__What the exercise asks__: Write down exactly the lines of the records below, beginning with the first and ending with the line that includes "Task: Switch to the Start ribbon tab".

(Data for processing)

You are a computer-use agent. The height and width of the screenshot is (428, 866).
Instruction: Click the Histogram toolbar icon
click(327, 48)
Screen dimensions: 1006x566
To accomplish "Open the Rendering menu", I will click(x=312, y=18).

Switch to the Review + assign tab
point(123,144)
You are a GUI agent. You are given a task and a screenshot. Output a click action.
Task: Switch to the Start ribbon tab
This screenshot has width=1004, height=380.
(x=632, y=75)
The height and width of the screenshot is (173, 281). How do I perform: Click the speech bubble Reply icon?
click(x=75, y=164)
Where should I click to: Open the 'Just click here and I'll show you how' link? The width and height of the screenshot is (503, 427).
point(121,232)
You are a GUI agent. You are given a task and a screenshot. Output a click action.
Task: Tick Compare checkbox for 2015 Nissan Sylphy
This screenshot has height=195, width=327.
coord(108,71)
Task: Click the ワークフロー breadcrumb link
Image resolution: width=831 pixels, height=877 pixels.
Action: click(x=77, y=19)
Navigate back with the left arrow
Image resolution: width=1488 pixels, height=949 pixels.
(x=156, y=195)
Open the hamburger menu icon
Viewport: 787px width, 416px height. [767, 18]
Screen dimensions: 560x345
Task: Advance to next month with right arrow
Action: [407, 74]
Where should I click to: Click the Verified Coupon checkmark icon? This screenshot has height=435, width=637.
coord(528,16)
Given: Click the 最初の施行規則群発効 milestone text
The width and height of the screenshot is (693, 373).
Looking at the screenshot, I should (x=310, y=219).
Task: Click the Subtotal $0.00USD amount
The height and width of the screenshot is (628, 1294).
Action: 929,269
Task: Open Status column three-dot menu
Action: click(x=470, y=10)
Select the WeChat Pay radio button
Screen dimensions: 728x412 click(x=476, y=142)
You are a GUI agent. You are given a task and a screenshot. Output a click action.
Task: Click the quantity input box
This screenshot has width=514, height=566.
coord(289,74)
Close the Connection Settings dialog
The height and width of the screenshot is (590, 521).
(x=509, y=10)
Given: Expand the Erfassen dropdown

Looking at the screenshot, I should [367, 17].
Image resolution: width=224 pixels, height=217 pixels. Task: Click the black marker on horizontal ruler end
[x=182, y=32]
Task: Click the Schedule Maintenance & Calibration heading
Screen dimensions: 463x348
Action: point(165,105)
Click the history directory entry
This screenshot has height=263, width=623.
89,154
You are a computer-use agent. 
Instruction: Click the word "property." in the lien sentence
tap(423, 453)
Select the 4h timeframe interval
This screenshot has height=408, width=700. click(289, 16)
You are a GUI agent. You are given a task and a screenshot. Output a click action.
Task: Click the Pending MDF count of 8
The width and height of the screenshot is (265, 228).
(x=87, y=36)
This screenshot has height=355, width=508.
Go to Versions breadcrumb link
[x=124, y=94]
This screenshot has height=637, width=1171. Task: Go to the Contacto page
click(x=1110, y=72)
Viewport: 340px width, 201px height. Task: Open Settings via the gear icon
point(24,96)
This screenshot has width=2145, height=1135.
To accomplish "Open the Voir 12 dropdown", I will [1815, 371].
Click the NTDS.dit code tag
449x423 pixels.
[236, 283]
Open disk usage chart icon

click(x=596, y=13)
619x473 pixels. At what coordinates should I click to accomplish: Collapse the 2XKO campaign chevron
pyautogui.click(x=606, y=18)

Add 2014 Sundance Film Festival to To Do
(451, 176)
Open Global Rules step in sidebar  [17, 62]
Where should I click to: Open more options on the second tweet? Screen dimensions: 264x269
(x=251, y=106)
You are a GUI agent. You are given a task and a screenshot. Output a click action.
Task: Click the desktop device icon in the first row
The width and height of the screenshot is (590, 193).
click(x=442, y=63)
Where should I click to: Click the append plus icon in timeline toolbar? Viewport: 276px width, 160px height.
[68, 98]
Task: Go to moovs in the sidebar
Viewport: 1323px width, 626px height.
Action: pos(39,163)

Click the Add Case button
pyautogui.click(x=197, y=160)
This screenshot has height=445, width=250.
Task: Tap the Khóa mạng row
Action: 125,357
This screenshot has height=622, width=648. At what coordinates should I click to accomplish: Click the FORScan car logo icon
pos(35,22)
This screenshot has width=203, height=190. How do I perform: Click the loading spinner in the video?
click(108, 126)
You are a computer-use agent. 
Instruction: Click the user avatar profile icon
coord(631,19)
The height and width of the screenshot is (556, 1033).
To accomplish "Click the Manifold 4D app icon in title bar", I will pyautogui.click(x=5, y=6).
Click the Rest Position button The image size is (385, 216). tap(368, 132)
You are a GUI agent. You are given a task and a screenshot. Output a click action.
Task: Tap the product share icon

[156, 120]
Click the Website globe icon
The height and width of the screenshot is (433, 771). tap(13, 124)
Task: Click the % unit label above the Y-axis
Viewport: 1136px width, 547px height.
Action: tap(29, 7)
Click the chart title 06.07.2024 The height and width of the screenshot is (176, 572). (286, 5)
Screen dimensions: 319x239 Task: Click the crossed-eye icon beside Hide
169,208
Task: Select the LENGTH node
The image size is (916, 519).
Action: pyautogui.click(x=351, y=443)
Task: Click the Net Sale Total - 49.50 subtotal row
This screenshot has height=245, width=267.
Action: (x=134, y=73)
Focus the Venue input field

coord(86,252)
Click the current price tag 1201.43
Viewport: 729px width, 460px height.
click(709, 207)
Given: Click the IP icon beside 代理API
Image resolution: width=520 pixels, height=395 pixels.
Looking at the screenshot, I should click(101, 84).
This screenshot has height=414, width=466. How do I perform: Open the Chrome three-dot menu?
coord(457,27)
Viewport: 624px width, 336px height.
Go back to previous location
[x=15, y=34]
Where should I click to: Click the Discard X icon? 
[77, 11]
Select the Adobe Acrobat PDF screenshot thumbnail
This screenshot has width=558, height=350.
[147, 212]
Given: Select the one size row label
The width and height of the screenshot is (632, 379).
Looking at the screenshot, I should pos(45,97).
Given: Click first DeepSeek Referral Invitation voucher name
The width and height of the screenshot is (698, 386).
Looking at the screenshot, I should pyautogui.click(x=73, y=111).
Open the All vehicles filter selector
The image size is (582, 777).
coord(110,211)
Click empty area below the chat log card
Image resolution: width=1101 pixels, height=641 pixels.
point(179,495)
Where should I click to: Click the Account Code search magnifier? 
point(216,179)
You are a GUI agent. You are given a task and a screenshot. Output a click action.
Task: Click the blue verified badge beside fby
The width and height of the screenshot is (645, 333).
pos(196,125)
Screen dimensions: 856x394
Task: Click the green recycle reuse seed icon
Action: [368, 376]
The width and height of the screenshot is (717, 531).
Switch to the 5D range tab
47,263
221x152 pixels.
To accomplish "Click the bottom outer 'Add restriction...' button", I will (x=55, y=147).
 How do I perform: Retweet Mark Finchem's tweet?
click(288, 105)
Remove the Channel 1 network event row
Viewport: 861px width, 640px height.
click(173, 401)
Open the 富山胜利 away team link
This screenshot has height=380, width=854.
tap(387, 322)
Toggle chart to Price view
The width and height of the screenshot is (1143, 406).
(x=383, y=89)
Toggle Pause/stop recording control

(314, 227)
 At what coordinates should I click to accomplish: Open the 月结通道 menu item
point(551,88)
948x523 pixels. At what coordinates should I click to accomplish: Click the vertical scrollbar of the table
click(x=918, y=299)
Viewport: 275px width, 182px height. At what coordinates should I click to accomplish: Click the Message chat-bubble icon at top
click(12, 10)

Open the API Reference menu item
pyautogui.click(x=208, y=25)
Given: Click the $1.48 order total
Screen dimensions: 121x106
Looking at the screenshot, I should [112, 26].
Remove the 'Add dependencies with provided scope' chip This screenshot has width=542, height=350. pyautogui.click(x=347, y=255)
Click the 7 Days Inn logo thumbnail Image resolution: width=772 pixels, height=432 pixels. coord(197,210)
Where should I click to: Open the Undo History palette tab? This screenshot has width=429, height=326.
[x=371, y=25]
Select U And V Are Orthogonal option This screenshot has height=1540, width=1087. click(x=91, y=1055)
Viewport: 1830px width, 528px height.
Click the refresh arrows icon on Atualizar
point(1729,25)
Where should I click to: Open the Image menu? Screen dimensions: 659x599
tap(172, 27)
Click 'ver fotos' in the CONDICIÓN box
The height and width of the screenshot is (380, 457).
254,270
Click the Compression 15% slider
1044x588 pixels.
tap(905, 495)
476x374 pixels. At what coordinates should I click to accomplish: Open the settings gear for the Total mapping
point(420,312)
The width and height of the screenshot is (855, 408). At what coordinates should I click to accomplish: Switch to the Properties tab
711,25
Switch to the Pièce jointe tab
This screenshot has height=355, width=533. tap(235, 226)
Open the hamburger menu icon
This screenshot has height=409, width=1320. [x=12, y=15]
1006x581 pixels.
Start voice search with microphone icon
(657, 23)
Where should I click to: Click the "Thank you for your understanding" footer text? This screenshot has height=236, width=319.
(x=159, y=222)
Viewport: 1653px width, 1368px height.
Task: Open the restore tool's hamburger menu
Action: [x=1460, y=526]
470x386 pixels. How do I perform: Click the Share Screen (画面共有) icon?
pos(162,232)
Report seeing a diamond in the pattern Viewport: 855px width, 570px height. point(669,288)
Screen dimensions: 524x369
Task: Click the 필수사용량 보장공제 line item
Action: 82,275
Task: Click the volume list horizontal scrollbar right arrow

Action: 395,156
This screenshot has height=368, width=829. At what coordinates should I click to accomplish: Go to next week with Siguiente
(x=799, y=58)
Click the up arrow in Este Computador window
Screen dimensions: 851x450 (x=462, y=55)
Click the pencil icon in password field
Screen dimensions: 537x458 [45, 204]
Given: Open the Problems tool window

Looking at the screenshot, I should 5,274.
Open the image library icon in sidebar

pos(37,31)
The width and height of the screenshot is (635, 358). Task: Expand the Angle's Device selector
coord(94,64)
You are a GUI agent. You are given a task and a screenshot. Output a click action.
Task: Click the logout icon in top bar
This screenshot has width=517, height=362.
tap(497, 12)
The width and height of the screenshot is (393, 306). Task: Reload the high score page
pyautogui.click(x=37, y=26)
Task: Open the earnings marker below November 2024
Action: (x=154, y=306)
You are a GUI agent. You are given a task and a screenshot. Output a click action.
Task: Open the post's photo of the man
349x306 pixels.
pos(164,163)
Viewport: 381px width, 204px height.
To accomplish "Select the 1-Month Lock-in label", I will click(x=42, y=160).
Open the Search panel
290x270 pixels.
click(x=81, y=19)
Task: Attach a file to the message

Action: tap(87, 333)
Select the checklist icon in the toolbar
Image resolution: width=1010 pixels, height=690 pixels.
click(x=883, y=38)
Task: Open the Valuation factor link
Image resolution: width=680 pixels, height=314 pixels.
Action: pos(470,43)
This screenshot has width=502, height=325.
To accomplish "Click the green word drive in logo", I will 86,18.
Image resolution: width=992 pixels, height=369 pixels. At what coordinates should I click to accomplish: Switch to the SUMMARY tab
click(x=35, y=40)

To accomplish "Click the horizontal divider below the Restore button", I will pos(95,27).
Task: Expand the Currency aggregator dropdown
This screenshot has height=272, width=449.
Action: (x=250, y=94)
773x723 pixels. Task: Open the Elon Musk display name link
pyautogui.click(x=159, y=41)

(End Data for processing)

__Result for this exercise__:
You are a computer-use agent. The height and width of the screenshot is (428, 866).
Instruction: Click the Histogram toolbar icon
click(327, 48)
Screen dimensions: 1006x566
To accomplish "Open the Rendering menu", I will click(x=312, y=18).

Switch to the Review + assign tab
point(123,144)
You are a GUI agent. You are given a task and a screenshot. Output a click action.
Task: Switch to the Start ribbon tab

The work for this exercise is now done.